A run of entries
--------------------------------

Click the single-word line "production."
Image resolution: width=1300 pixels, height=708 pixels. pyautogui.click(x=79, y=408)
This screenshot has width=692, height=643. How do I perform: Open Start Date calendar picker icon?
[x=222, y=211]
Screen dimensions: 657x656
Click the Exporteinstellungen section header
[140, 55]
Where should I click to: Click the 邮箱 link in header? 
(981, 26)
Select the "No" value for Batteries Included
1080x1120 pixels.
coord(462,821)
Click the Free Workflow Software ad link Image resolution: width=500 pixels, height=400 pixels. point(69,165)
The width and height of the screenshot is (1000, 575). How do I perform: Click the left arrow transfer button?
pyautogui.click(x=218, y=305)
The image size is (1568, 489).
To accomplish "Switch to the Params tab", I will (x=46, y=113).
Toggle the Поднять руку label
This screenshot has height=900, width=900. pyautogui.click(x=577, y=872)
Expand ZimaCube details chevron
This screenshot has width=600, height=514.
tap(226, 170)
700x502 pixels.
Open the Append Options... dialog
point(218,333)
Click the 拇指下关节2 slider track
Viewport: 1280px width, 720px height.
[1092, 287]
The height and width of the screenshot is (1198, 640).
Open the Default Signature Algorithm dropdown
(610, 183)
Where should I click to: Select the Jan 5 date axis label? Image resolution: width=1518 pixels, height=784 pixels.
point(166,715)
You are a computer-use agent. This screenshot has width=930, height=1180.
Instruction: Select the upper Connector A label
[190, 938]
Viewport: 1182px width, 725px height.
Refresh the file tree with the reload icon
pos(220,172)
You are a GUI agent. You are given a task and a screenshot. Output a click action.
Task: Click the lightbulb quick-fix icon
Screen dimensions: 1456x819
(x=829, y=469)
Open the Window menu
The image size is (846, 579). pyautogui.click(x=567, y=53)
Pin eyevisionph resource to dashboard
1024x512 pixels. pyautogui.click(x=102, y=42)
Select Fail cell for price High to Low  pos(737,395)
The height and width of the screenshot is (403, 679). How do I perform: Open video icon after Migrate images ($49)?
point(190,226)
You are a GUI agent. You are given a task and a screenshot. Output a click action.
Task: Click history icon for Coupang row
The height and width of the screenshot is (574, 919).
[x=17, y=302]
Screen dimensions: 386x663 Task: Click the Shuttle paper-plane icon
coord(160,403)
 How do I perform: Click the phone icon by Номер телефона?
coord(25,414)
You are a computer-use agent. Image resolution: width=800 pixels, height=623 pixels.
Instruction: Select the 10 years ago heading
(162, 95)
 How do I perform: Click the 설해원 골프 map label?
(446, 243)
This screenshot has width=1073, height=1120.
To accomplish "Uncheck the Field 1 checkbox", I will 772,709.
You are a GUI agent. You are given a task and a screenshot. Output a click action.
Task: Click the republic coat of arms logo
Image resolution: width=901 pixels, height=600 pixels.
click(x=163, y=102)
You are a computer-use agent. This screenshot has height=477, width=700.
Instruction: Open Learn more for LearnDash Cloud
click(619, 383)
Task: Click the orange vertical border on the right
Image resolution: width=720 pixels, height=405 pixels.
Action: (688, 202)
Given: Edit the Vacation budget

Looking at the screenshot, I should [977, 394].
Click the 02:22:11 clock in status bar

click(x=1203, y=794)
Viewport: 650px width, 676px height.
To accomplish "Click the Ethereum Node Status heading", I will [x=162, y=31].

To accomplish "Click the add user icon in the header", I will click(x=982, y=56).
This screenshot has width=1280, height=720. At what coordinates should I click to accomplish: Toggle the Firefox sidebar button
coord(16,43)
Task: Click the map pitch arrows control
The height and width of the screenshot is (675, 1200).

--------------------------------

TO DO
Reproduce all of the entries above line for line, without changing a single character.

CORRECT RESPONSE
Click the single-word line "production."
Image resolution: width=1300 pixels, height=708 pixels. pyautogui.click(x=79, y=408)
This screenshot has width=692, height=643. How do I perform: Open Start Date calendar picker icon?
[x=222, y=211]
Screen dimensions: 657x656
Click the Exporteinstellungen section header
[140, 55]
Where should I click to: Click the 邮箱 link in header? 
(981, 26)
Select the "No" value for Batteries Included
1080x1120 pixels.
coord(462,821)
Click the Free Workflow Software ad link Image resolution: width=500 pixels, height=400 pixels. point(69,165)
The width and height of the screenshot is (1000, 575). How do I perform: Click the left arrow transfer button?
pyautogui.click(x=218, y=305)
The image size is (1568, 489).
To accomplish "Switch to the Params tab", I will (x=46, y=113).
Toggle the Поднять руку label
This screenshot has height=900, width=900. pyautogui.click(x=577, y=872)
Expand ZimaCube details chevron
This screenshot has width=600, height=514.
tap(226, 170)
700x502 pixels.
Open the Append Options... dialog
point(218,333)
Click the 拇指下关节2 slider track
Viewport: 1280px width, 720px height.
[1092, 287]
The height and width of the screenshot is (1198, 640).
Open the Default Signature Algorithm dropdown
(610, 183)
Where should I click to: Select the Jan 5 date axis label? Image resolution: width=1518 pixels, height=784 pixels.
point(166,715)
You are a computer-use agent. This screenshot has width=930, height=1180.
Instruction: Select the upper Connector A label
[190, 938]
Viewport: 1182px width, 725px height.
Refresh the file tree with the reload icon
pos(220,172)
You are a GUI agent. You are given a task and a screenshot. Output a click action.
Task: Click the lightbulb quick-fix icon
Screen dimensions: 1456x819
(x=829, y=469)
Open the Window menu
The image size is (846, 579). pyautogui.click(x=567, y=53)
Pin eyevisionph resource to dashboard
1024x512 pixels. pyautogui.click(x=102, y=42)
Select Fail cell for price High to Low  pos(737,395)
The height and width of the screenshot is (403, 679). How do I perform: Open video icon after Migrate images ($49)?
point(190,226)
You are a GUI agent. You are given a task and a screenshot. Output a click action.
Task: Click history icon for Coupang row
The height and width of the screenshot is (574, 919).
[x=17, y=302]
Screen dimensions: 386x663 Task: Click the Shuttle paper-plane icon
coord(160,403)
 How do I perform: Click the phone icon by Номер телефона?
coord(25,414)
You are a computer-use agent. Image resolution: width=800 pixels, height=623 pixels.
Instruction: Select the 10 years ago heading
(162, 95)
 How do I perform: Click the 설해원 골프 map label?
(446, 243)
This screenshot has width=1073, height=1120.
To accomplish "Uncheck the Field 1 checkbox", I will 772,709.
You are a GUI agent. You are given a task and a screenshot. Output a click action.
Task: Click the republic coat of arms logo
Image resolution: width=901 pixels, height=600 pixels.
click(x=163, y=102)
You are a computer-use agent. This screenshot has height=477, width=700.
Instruction: Open Learn more for LearnDash Cloud
click(619, 383)
Task: Click the orange vertical border on the right
Image resolution: width=720 pixels, height=405 pixels.
Action: (688, 202)
Given: Edit the Vacation budget

Looking at the screenshot, I should [977, 394].
Click the 02:22:11 clock in status bar

click(x=1203, y=794)
Viewport: 650px width, 676px height.
To accomplish "Click the Ethereum Node Status heading", I will [x=162, y=31].

To accomplish "Click the add user icon in the header", I will click(x=982, y=56).
This screenshot has width=1280, height=720. At what coordinates should I click to accomplish: Toggle the Firefox sidebar button
coord(16,43)
Task: Click the map pitch arrows control
The height and width of the screenshot is (675, 1200).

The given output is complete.